Liebe Fußballdesinteressierte, seien Sie bitte ein wenig mitfühlend zu den Fans in Ihrem Haushalt, Freundes- und Bekanntenkreis. Denn die hungern und dürsten, nachdem sie auch von Brasilien gestern bitterlich enttäuscht wurden. Wenn heute um 16 h auch von Spanien (gegen die Schweiz) keine Offenbarung erfolgt, dann droht diese ganze WM eine Hungersnot zu werden, und selbst Fußballgourmets und Antideutsche werden zu Deeutschlandfans. Wollen Sie das?
Sie haben es heute gut und womöglich das bessere TV-Programm. Es beginnt mit der Wiederholung von Die Hitzewelle – Keiner kann entkommen (D 2008, 20.15 Sat1), einem leidlich guten im Ruhrgebiet angesiedelten Spielfilm, in dem die NRW-Landesregierung und der politische Ruhrgebietsfilz halbwegs wiederzuerkennen sind.
Der Klassiker für die Älteren unter uns und ein Muss für die Jüngeren, die den Ruhrpott nur noch als Naherholungsgebiet mit blauem Himmel und Technologieparks kennen, der Klassiker, der TV-Gott des Potts: Horst Schimanskis erster Auftritt im Tatort: Duisburg-Ruhrort (BRD 1981, 22.50 h, WDR). Die NRZ, die damals allen unterdrückten Landes- und Kommunalpolitikern ihre Stimme verliehen haben muss, wird heute in den Programmmzeitschriften so zitiert: „Werft den Prügelkommissar aus dem Programm!“. Der WDR folgte dieser Auufforderung weit über 10 Jahre nicht und heute küssen ihm noch alle Ruhrpottmarketingstrategen die Füsse für die Erfindung dieser Identifikations-Kunstfigur. Im wirklichen Leben war es übrigens der zu früh (1994) verstorbene Eberhard Feik, Darsteller von Schimanskis streng gescheiteltem Arbeitskollegen Thanner, der Politrabauke, der in schwarzen Lederjacken gekleidet vor klaren politischen Statements nicht zurückschreckte. Eberhard, wenn Du das Elend jetzt vom Himmel aus siehst, bitte sende den spanischen Fußballern heute nachmittag Erleuchtung!

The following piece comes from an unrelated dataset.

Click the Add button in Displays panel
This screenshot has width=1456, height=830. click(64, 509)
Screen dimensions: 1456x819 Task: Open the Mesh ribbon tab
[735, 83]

Noch ein wichtiger Hinweis für alle Ü-50s: achten Sie darauf, dass Ihre Kinder und Enkel nicht zwischen 23.40 h und 0.25 h mit der Fernbedienung spielen! EinsFestival wiederholt um diese Zeit die BBC-Show Top of the Pops aus den 70er Jahren, heute u.a. mit The Sweet, Suzi Quatro, Slade, 10cc und Wizzard. Diese Ausstrahlung ist jugendgefährdend. Wenn die armen Kinder sehen, wie ihre Eltern und Großeltern damals ausgesehen und sich zu so genannnter Musik bewegt haben, ist es mit jeder erzieherischen Autorität zuende und unsere Gesellschaft wird endgültig zerfallen. Danach folgt auf Eins Festival übrigens der erste Teil von Melissa (BRD 1966). Seine Erstausstrahlung war damals ein Straßenfeger, kein Mensch war draußen, alle Kneipten leer – so gesehen ein kulturgeschichtliches Juwel.
Letzter Tipp: heute beginnt die ARD eine von mehreren Almodóvar-Nächten: Das Gesetz der Begierde (Esp 1986, 0.50 h) und Frauen am Rande des Vervenzusammenbruchs (Esp 1988, 2.30 h) – für alle Schlaflosen und Videorecorder.